(Data for locating visible targets)
------------------------------------

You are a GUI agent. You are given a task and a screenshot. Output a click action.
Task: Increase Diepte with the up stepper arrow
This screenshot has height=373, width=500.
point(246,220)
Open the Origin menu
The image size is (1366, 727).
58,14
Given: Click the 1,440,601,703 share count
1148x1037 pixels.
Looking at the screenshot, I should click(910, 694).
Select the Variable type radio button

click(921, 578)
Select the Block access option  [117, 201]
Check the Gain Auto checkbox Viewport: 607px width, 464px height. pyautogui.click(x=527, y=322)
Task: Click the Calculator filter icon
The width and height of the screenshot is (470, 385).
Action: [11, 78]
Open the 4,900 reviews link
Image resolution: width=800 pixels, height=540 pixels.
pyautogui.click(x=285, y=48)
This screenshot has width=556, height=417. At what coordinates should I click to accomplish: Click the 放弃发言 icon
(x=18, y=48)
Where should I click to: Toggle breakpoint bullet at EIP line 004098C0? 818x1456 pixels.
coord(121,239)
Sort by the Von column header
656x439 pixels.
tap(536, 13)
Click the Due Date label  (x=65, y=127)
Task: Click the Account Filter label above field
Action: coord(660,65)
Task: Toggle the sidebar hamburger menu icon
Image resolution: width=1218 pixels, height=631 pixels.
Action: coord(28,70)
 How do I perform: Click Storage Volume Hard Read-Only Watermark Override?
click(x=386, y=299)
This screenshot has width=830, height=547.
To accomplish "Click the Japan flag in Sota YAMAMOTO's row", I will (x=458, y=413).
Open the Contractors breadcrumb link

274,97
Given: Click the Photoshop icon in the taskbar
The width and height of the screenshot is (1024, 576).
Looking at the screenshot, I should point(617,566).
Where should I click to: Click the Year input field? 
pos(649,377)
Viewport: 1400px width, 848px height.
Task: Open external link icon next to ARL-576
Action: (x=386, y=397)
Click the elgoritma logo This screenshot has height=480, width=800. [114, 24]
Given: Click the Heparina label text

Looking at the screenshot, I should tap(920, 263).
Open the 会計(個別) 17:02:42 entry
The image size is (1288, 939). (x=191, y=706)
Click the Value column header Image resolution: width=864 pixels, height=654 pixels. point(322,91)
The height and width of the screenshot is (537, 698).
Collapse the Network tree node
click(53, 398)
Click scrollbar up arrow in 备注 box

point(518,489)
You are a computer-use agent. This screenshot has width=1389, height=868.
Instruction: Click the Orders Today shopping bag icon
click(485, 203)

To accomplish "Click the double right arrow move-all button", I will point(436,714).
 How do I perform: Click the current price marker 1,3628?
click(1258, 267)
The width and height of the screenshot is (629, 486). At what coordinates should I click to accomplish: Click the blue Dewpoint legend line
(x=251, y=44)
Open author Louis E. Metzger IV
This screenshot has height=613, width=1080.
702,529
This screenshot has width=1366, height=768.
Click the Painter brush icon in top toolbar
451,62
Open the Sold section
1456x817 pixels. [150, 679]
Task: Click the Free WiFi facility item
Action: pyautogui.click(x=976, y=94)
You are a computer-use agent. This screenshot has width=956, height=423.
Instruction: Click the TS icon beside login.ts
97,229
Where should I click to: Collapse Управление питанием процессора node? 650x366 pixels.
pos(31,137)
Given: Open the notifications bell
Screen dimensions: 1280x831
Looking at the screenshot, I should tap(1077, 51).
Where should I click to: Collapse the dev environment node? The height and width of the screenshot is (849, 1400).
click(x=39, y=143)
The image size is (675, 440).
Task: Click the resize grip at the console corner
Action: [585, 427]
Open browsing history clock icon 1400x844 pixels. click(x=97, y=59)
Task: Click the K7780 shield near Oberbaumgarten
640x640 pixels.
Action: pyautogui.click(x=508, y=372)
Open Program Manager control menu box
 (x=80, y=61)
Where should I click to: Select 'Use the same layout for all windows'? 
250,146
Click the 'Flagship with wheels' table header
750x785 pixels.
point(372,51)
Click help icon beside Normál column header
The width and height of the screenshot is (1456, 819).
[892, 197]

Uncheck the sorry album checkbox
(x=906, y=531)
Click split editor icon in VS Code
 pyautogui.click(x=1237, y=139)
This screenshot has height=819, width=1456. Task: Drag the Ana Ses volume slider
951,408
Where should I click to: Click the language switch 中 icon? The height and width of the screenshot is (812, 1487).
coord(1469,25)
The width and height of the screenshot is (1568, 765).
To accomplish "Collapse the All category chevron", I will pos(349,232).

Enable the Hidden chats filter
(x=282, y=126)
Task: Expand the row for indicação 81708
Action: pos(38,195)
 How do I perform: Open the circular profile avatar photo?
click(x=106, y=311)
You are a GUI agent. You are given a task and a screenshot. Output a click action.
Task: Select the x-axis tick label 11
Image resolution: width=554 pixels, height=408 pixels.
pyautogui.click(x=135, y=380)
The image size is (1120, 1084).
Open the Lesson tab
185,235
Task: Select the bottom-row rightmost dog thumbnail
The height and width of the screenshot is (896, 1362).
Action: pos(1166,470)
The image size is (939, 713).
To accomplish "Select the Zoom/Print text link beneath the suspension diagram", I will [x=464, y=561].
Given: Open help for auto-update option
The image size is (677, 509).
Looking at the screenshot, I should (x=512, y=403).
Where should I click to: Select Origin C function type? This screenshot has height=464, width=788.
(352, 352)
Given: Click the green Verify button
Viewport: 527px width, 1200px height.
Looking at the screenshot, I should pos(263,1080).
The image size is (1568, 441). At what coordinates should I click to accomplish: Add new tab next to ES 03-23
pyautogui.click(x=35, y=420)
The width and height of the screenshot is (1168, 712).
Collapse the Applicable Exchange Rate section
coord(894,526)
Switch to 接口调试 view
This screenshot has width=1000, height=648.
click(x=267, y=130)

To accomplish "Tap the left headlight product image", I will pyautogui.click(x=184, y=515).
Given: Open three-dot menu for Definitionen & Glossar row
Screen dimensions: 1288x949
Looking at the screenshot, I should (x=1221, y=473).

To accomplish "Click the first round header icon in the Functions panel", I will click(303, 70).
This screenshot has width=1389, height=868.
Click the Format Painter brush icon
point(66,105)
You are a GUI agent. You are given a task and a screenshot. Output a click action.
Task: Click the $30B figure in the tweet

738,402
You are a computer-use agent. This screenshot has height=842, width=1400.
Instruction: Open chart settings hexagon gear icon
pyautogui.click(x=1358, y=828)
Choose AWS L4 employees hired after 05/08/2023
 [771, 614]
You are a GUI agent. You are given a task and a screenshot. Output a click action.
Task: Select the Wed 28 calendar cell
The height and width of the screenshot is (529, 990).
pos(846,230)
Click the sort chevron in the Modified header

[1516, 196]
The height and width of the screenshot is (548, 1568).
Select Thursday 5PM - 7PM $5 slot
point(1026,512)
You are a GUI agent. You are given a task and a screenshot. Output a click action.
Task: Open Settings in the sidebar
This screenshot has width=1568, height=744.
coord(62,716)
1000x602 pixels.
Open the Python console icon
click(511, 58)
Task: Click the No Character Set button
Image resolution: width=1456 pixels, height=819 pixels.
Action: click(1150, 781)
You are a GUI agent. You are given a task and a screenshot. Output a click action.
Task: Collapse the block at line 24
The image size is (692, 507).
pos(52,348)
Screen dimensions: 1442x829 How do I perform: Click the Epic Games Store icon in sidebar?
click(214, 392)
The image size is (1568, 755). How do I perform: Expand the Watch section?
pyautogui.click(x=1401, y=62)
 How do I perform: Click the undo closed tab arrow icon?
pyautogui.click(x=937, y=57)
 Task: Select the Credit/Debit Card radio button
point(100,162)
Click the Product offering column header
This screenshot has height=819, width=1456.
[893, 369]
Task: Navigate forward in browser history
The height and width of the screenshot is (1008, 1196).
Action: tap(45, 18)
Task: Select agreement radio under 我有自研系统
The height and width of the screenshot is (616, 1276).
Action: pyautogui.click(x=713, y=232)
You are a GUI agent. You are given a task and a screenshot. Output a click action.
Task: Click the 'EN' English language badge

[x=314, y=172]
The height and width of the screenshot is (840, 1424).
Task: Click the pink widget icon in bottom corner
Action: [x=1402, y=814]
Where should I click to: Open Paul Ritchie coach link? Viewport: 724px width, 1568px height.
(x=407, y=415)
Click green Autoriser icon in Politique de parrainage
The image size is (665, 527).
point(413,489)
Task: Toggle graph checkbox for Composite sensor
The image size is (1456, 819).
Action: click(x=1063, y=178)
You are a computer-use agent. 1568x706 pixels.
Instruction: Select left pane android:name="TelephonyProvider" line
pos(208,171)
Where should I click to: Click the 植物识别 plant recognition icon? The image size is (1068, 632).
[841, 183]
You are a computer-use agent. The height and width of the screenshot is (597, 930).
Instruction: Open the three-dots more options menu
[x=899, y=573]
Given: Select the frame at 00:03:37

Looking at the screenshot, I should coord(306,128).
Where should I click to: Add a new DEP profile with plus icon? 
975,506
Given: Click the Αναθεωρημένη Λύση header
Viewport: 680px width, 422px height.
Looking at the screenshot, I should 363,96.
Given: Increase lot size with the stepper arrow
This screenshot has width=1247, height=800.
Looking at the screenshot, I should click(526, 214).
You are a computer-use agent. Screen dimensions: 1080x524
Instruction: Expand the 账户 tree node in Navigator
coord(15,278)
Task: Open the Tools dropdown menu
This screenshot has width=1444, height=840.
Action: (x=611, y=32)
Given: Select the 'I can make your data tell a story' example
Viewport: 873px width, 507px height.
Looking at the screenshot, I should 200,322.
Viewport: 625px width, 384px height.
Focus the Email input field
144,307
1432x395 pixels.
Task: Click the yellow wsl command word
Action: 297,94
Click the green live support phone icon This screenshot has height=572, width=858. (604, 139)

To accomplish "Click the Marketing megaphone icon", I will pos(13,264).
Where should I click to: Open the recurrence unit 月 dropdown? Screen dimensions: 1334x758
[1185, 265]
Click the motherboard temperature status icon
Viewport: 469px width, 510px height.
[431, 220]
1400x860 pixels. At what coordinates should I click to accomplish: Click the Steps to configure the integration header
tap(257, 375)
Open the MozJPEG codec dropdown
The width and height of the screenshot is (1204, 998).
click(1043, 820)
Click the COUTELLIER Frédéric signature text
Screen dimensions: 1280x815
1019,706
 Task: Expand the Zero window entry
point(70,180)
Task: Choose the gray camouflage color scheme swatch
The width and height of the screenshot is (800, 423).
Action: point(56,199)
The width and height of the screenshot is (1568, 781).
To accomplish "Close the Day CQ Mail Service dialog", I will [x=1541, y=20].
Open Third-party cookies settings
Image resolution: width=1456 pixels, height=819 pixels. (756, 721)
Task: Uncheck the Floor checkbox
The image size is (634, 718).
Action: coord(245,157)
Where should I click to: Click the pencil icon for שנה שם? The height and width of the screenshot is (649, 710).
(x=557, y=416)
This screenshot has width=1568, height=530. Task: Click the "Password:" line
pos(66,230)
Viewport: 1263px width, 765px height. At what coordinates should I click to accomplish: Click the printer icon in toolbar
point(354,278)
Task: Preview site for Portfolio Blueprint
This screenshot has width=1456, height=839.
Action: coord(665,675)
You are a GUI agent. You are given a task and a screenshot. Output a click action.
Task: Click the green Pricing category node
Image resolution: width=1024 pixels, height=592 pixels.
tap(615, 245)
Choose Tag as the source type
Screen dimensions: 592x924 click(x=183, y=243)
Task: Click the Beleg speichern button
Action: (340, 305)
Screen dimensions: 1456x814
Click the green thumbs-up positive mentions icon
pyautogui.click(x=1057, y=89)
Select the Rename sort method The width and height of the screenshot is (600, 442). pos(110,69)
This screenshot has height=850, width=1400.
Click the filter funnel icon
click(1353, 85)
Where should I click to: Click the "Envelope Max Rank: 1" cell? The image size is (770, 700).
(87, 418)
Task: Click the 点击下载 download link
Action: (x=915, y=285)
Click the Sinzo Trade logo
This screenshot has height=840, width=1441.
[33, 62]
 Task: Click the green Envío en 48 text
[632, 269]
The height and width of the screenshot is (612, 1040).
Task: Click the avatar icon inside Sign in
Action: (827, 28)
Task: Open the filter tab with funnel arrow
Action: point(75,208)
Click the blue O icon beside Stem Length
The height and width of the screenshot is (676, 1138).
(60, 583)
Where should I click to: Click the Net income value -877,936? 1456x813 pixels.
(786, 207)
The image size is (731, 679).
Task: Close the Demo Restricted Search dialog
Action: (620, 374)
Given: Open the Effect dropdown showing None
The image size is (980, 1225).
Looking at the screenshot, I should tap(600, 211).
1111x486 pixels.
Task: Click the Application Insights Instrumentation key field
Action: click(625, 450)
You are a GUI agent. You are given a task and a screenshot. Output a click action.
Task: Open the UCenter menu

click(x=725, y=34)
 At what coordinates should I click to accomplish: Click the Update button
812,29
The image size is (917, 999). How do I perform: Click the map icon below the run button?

------------------------------------

(What is expected): Reproduce the listing from the line with "Select the Variable type radio button" to the line with "tap(536, 13)", swapping "Calculator" for "Converter" and keeping everything else intact. Output only those lines.

(Output of the task):
Select the Variable type radio button

click(921, 578)
Select the Block access option  [117, 201]
Check the Gain Auto checkbox Viewport: 607px width, 464px height. pyautogui.click(x=527, y=322)
Task: Click the Converter filter icon
The width and height of the screenshot is (470, 385).
Action: [11, 78]
Open the 4,900 reviews link
Image resolution: width=800 pixels, height=540 pixels.
pyautogui.click(x=285, y=48)
This screenshot has width=556, height=417. At what coordinates should I click to accomplish: Click the 放弃发言 icon
(x=18, y=48)
Where should I click to: Toggle breakpoint bullet at EIP line 004098C0? 818x1456 pixels.
coord(121,239)
Sort by the Von column header
656x439 pixels.
tap(536, 13)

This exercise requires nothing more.